Impact of Residual Insecticide Applied to Upper Story Vegetation on Resting Adult Mosquitoes (Diptera: Culicidae)

  • R. T. Trout
  • G. C. Brown


Increased threat of mosquito-vectored diseases necessitates the development for new management tactics and programs. We tested a pyrethroid barrier treatment by using a power sprayer to target upper tree canopies against orniphilic and other resting mosquitoes. Mosquito populations were monitored weekly with CO2-baited Centers for Disease Control (CDC) miniature light traps (without a light) (1) d level and within the vegetation.
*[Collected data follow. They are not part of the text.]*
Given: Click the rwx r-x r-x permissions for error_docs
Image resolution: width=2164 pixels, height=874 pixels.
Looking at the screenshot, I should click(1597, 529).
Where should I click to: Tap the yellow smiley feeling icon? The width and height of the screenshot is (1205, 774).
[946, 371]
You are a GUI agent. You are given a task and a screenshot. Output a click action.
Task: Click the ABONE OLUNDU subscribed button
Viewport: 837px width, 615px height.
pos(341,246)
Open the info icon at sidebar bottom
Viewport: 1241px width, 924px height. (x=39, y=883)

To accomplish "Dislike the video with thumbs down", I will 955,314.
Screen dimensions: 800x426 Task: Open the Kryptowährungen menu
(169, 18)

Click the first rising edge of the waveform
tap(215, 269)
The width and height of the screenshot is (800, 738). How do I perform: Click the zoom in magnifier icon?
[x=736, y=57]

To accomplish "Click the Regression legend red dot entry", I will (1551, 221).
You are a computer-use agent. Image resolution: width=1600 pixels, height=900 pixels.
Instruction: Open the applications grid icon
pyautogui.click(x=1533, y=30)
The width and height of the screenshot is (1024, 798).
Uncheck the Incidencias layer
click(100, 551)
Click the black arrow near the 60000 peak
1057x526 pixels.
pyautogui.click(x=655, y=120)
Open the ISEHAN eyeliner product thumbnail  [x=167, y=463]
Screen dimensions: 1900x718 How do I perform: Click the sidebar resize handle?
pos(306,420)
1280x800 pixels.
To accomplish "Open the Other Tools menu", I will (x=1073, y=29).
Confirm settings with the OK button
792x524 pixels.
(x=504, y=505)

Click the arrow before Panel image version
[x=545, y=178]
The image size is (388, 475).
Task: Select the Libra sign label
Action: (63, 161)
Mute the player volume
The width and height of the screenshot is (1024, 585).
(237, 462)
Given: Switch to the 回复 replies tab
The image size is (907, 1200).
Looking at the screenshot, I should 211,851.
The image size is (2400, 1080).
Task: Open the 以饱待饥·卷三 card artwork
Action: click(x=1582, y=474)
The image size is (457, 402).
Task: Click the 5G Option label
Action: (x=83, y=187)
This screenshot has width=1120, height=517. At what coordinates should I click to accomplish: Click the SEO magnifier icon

Traps were operated weekly for 10 weeks; 2 weeks pre- and 8 weeks post-treatment. Culex spp. were collected predominantly in tree canopy CO2-baited traps (81%) compared with CO2-baited traps at ground level (11%) and gravid traps (7%). Over 96% of the mosquitoes collected were Culex spp. Pretreatment canopy catches averaged 489.7 and 618.6 adults per trap-night prior to insecticide treatment in the control and treatment plots, respectively. Tree canopy treatments significantly reduced populations of Aedes spp. and Culex spp. At 4 weeks post-treatment, mosquito numbers collected in CO2-baited traps were reduced by 86% at ground level and 76% in tree canopies. No reduction in mosquito numbers was noted in gravid traps. These data demonstrated that pyrethroid barrier sprays applied to upper canopy vegetation might be effective in reducing adult mosquito populations.